Cautionary statement regarding forward-looking statements
This news release contains statements that constitute “forward-looking
statements”, including but not limited to management’s outlook for UBS’s
financial performance, statements relating to the anticipated effect of
transactions and strategic initiatives on UBS’s business and future
development and goals. While these forward-looking statements represent
UBS’s judgments, expectations and objectives concerning the matters
described, a number of risks, uncertainties and other important factors could
cause actual developments and results to differ materially from UBS’s
expectations. In particular, the global economy may suffer significant adverse
effects from increasing political tensions between world powers, changes to
international trade policies, including those related to tariffs and trade
barriers, and evolving conditions in the Middle East, as well as the
continuing Russia–Ukraine war. UBS’s acquisition of the Credit Suisse
Group has materially changed its outlook and strategic direction and
introduced new operational challenges. The integration of the Credit Suisse
entities into the UBS structure is expected to continue through 2026 and
presents significant operational and execution risk, including the risks that
UBS may be unable to achieve the cost reductions and business benefits
contemplated by the transaction, that it may incur higher costs to execute the
integration of Credit Suisse and that the acquired business may have greater
risks or liabilities, including those related to litigation, than expected.
Following the failure of Credit Suisse, Switzerland is considering significant
changes to its capital, resolution and regulatory regime, which, if adopted,
would significantly increase our capital requirements or impose other costs on
UBS. These factors create greater uncertainty about forward-looking
statements. Other factors that may affect UBS’s performance and ability to
achieve its plans, outlook and other objectives also include, but are not
limited to: (i) the degree to which UBS is successful in the execution of its
strategic plans, including its cost reduction and efficiency initiatives and
its ability to manage its levels of risk-weighted assets (RWA) and leverage
ratio denominator (LRD), liquidity coverage ratio and other financial
resources, including changes in RWA assets and liabilities arising from higher
market volatility and the size of the combined Group; (ii) the degree to which
UBS is successful in implementing changes to its businesses to meet changing
market, regulatory and other conditions, including any potential changes to
banking examination and oversight practices and standards as a result of
executive branch orders or staff interpretations of law in the US; (iii)

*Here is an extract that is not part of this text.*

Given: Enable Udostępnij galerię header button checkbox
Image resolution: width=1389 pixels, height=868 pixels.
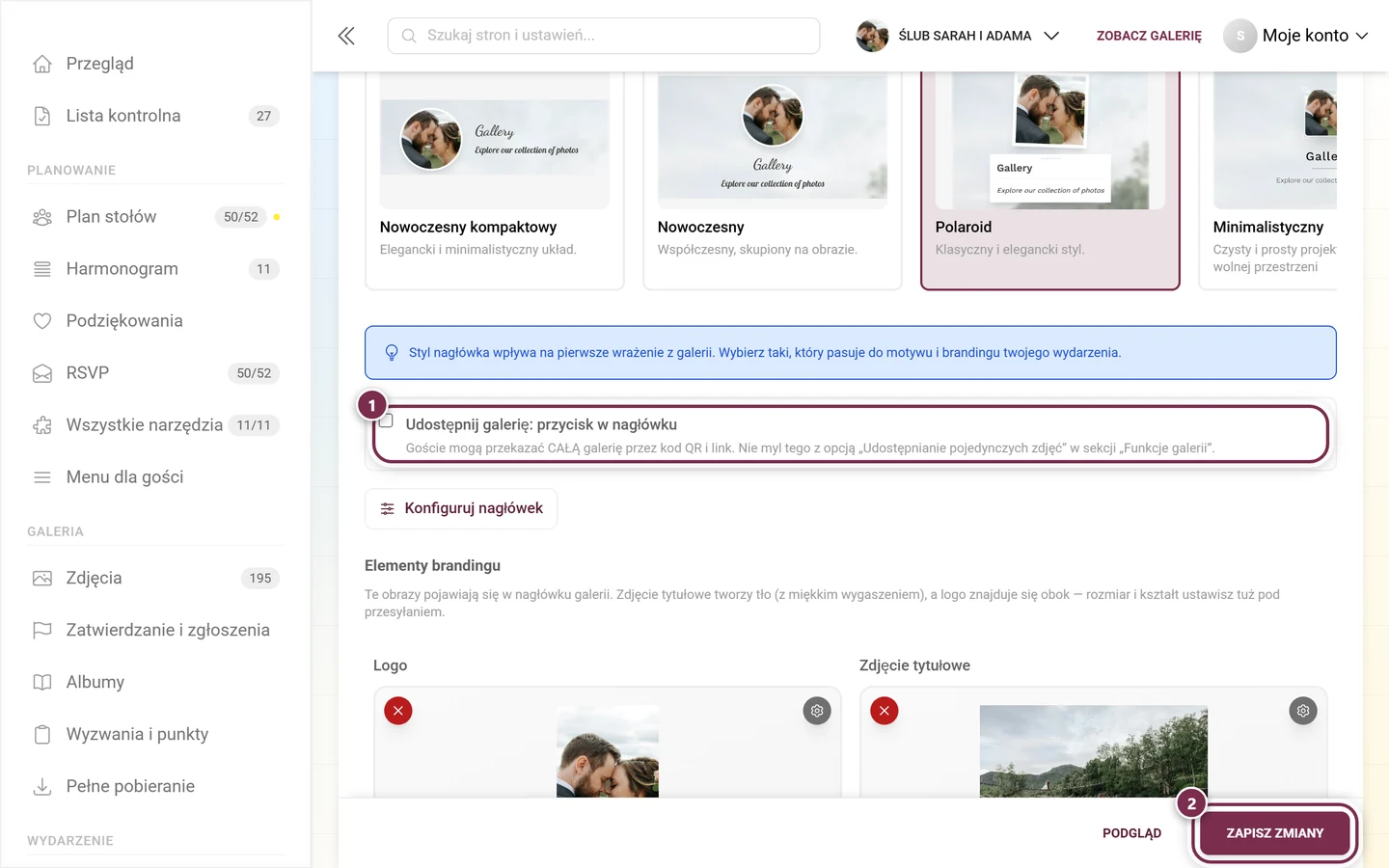Looking at the screenshot, I should coord(386,421).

inflation and interest rate volatility in major markets; (iv) developments in
the macroeconomic climate and in the markets in which UBS operates or to which
it is exposed, including movements in securities prices or liquidity, credit
spreads, currency exchange rates, residential and commercial real estate
markets, general economic conditions, and changes to national trade policies
on the financial position or creditworthiness of UBS’s clients and
counterparties, as well as on client sentiment and levels of activity; (v)
changes in the availability of capital and funding, including any adverse
changes in UBS’s credit spreads and credit ratings of UBS, as well as
availability and cost of funding, including as affected by the marketability
of a current additional tier one debt instrument, to meet requirements for
debt eligible for total loss-absorbing capacity (TLAC); (vi) changes in and
potential divergence between central bank policies or the implementation of
financial legislation and regulation in Switzerland, the US, the UK, the EU
and other financial centers that have imposed, or resulted in, or may do so in
the future, more stringent or entity-specific capital, TLAC, leverage ratio,
net stable funding ratio, liquidity and funding requirements, heightened
operational resilience requirements, incremental tax requirements, additional
levies, limitations on permitted activities, constraints on remuneration,
constraints on transfers of capital and liquidity and sharing of operational
costs across the Group or other measures, and the effect these will or would
have on UBS’s business activities; (vii) UBS’s ability to successfully
implement resolvability and related regulatory requirements and the potential
need to make further changes to the legal structure or booking model of UBS in
response to legal and regulatory requirements including heightened
requirements and expectations due to its acquisition of the Credit Suisse
Group; (viii) UBS’s ability to maintain and improve its systems and controls
for complying with sanctions in a timely manner and for the detection and
prevention of money laundering to meet evolving regulatory requirements and
expectations, in particular in the current geopolitical turmoil; (ix) the
uncertainty arising from domestic stresses in certain major economies; (x)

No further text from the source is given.